A empresa nacional, cuja história se conta desde o século XVIII, tem tido um papel fundamental na própria história do país, tendo, inclusive, participado na reconstrução da cidade após o terramoto de 1755. O que começou como a Olaria das Terras de Sant’Anna evoluiu, ao ritmo da própria cidade, até se instalar na Calçada da Boa Hora, onde permanece ativa e visitável como uma fábrica centenária única em Portugal e na Europa. Hoje, cada peça continua a nascer das mãos de artesãos que preservam técnicas ancestrais, da modelação às lastras dos azulejos, da vidragem à pintura e cozedura, num processo inteiramente manual que garante autenticidade absoluta. O resultado são obras únicas, marcadas pela harmonia das formas e pela riqueza ornamental que funde influências árabes, europeias e orientais, refletindo séculos de história decorativa portuguesa, do popular ao erudito.

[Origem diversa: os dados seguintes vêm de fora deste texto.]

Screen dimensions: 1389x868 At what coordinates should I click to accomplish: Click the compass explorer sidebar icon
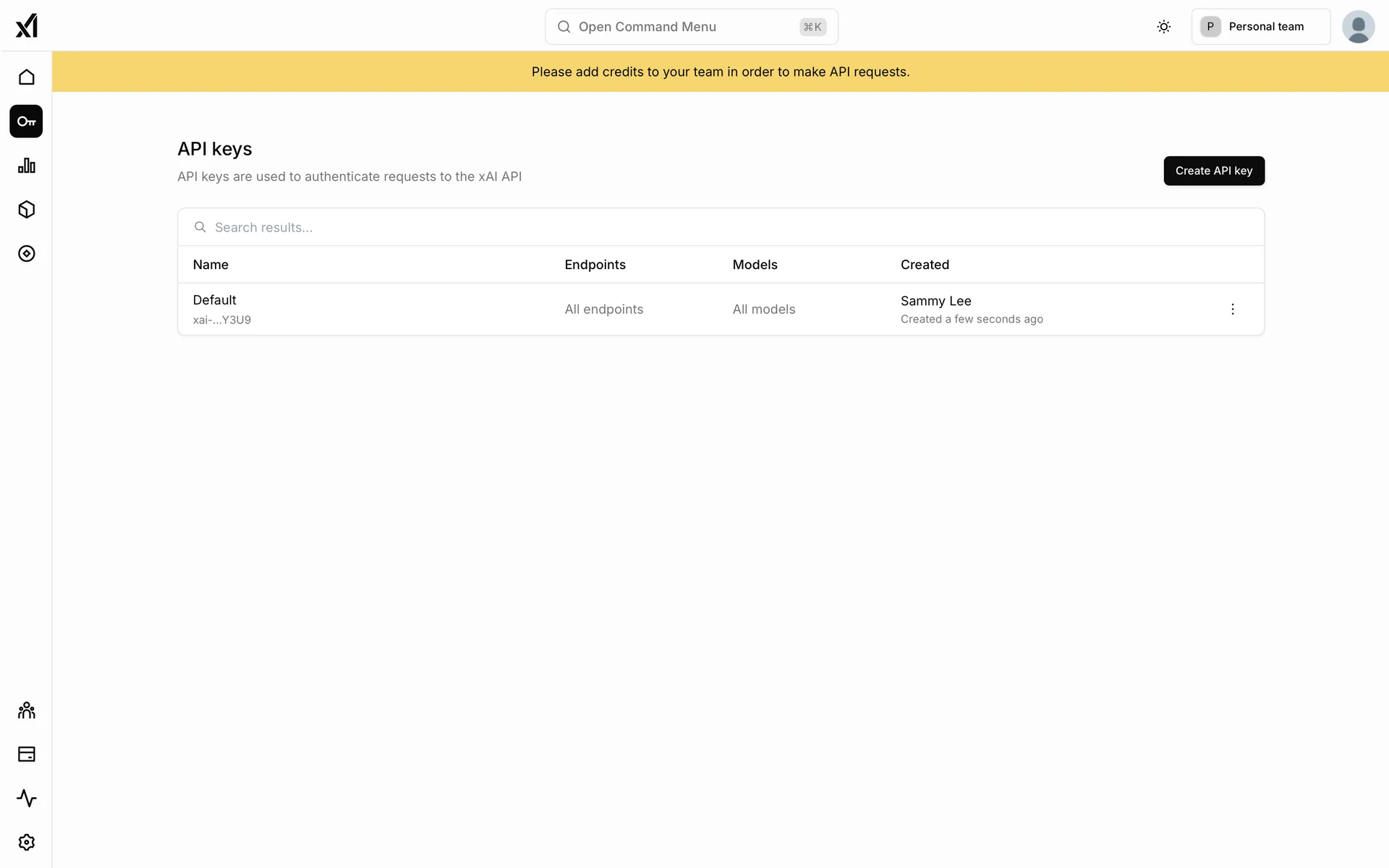(26, 254)
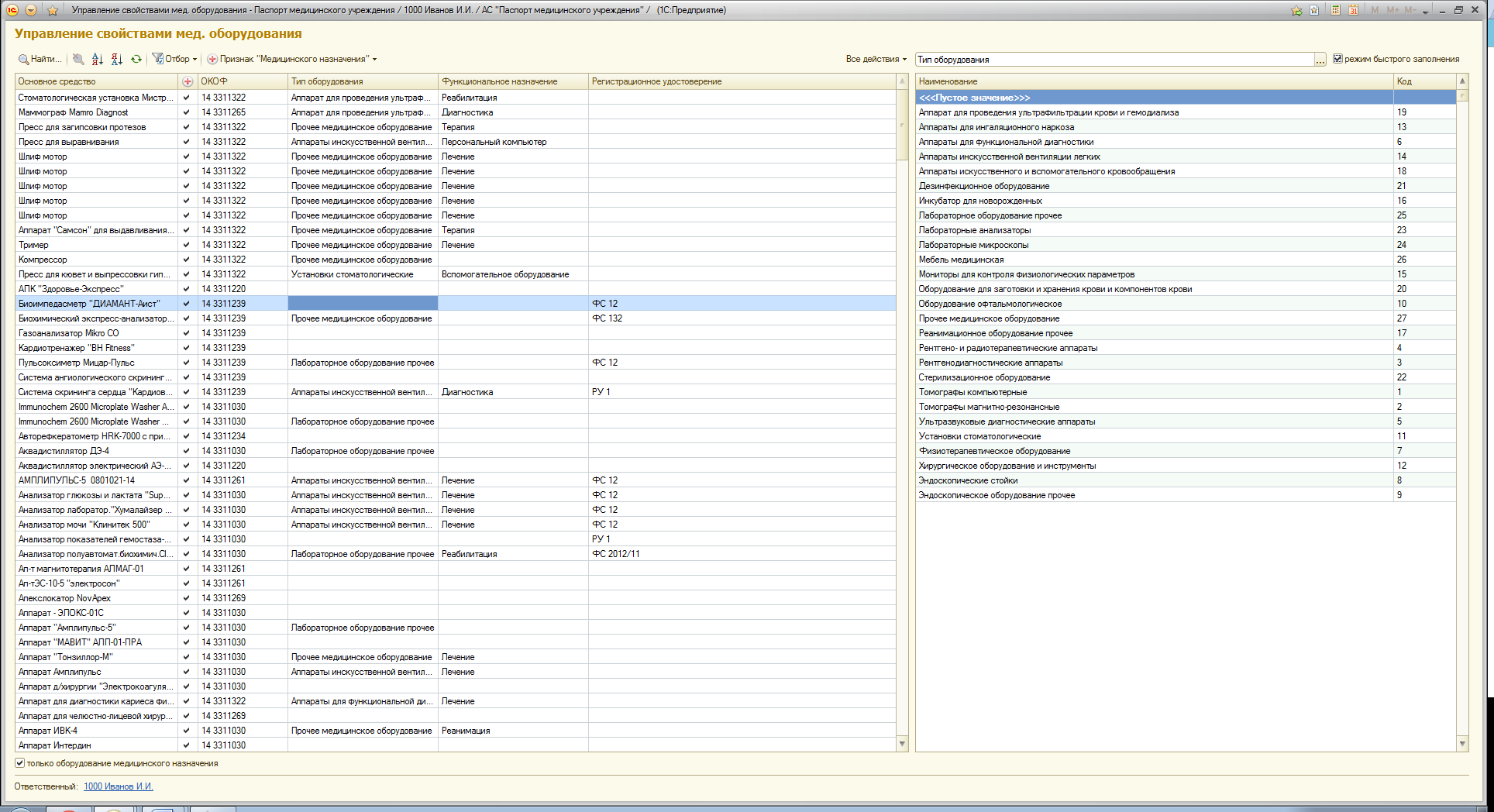
Task: Add current page to favorites via star-arrow icon
Action: point(1296,10)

A presença desta arte ultrapassou fronteiras e espalhou-se pelos cinco continentes. De igrejas a palácios, de fortalezas a fazendas, de edifícios públicos a coleções privadas, faianças e painéis criados pela Sant’Anna encontram-se hoje presentes no mundo, como testemunho do prestígio de uma marca cultural portuguesa que continua a valorizar e embelezar espaços com identidade e distinção.

A fábrica produz desde padrões do século XVI até criações contemporâneas desenvolvidas em colaboração com arquitetos e artistas de renome, respondendo tanto a projetos patrimoniais como a propostas artísticas atuais. Cada azulejo, cada painel, cada peça de faiança transporta um património imaterial feito de gestos milenares — oleiros, amassadores, forneiros e pintores que perpetuam métodos mantidos desde o século XVIII.
O reconhecimento internacional traduz-se numa forte procura externa e na presença destas obras em museus nacionais e estrangeiros, reforçando o estatuto de peças de coleção. Adquirir uma obra Sant’Anna é, mais do que comprar cerâmica, investir num legado vivo: manufaturas de excecional qualidade, moldadas pela experiência de gerações e por uma exigência estética que atravessa séculos. Uma expressão autêntica da alma lisboeta e da tradição portuguesa.